WHAT IS BEING ASKED: What you produce should be the lines from the line containing "This screenshot has height=357, width=243." through the last line below, both ends included, reproduced exactly and without pictures.
· · · · ·
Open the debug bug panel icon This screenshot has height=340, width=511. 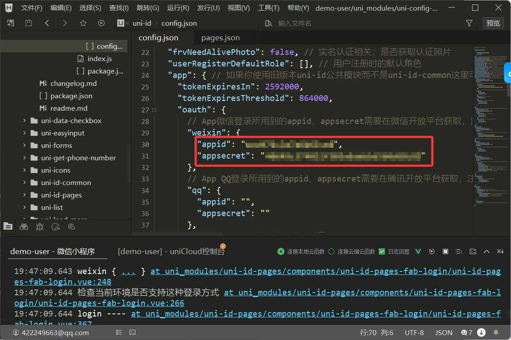pos(40,227)
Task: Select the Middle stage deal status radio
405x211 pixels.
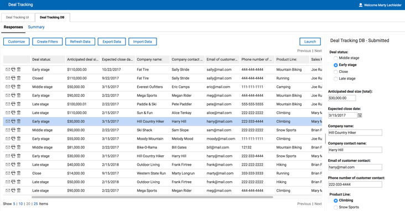Action: 335,58
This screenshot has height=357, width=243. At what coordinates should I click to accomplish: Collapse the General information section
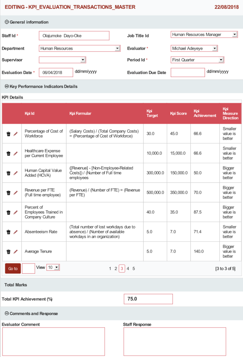point(7,22)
· · · · ·
RESPONSE:
This screenshot has height=357, width=243. At what coordinates should I click to accomplish: Collapse the General information section
point(7,22)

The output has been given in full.